Data about the functional adaptation of the right ventricle (RV) to intense exercise are limited. Our aim was to characterize the RV mechanical pattern in top-level athletes using three-dimensional echocardiography. A total of 60 elite water polo athletes (19 ± 4 yr, 17 ± 6 h of training/wk, 50% women and 50% men) and 40 healthy sedentary control subjects were enrolled. We measured the RV end-diastolic volume index (RVEDVi) and ejection fraction (RVEF) using dedicated software. Furthermore, we determined RV global longitudinal (RV GLS) and circumferential strain (RV GCS) and the relative contribution of longitudinal ejection fraction (LEF) and radial ejection fraction (REF) to RVEF using the ReVISION method. Athletes also underwent cardiopulmonary exercise testing [O2 consumption (V̇o2)/kg]. Athletes had significantly higher RVEDVi compared with control subjects (athletes vs. control subjects, 88 ± 11 vs. 65 ± 10 ml/m2, P < 0.001); however, they also demonstrated lower RVEF (56 ± 4% vs. 61 ± 5%, P < 0.001). RV GLS was comparable between the two groups (-22 ± 5% vs. -23 ± 5%, P = 0.24), whereas RV GCS was significantly lower in athletes (-21 ± 4% vs. -26 ± 7%, P < 0.001). Athletes had higher LEF and lower REF contribution to RVEF (LEF/RVEF: 0.50 ± 0.07 vs. 0.42 ± 0.07, P < 0.001; REF/RVEF: 0.33 ± 0.08 vs. 0.45 ± 0.08, P < 0.001).
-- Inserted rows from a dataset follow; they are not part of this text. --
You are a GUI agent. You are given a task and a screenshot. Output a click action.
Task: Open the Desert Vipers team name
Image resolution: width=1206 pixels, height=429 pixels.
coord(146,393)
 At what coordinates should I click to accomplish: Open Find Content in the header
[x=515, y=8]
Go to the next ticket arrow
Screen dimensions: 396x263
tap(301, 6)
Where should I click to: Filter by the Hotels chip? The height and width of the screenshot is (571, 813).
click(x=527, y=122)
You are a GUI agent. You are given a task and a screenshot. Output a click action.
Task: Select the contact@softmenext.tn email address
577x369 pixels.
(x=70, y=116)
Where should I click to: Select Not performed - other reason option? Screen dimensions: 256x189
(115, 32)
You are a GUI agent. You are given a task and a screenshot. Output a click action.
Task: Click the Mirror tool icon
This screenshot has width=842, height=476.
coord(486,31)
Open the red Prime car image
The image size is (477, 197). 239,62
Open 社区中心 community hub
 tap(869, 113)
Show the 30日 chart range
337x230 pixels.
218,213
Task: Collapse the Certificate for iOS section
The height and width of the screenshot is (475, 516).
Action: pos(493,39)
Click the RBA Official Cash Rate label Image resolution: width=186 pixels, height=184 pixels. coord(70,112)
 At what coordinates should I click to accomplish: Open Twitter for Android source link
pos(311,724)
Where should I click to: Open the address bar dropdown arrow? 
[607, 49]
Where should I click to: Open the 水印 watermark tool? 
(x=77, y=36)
Moreover, the pattern of RV functional shift correlated with V̇o2/kg (LEF/RVEF: r = 0.30, P < 0.05; REF/RVEF: r = -0.27, P < 0.05). RV mechanical adaptation to long-term intense exercise implies a functional shift; the relative contribution of longitudinal motion to global function was increased, whereas the radial shortening was significantly decreased, in athletes. Moreover, this functional pattern correlates with aerobic exercise performance, representing a potential new resting marker of an athlete's heart. NEW & NOTEWORTHY Intensive regular physical exercise results in significant changes of right ventricular morphology and function. By separate quantification of the right ventricular longitudinal and radial function, a relative dominance of longitudinal motion and a decrease in radial motion can be observed compared with sedentary controls. Moreover, this contraction pattern correlates with cardiopulmonary fitness. According to these results, this functional shift of the right ventricle may represent a novel marker of an athlete's heart.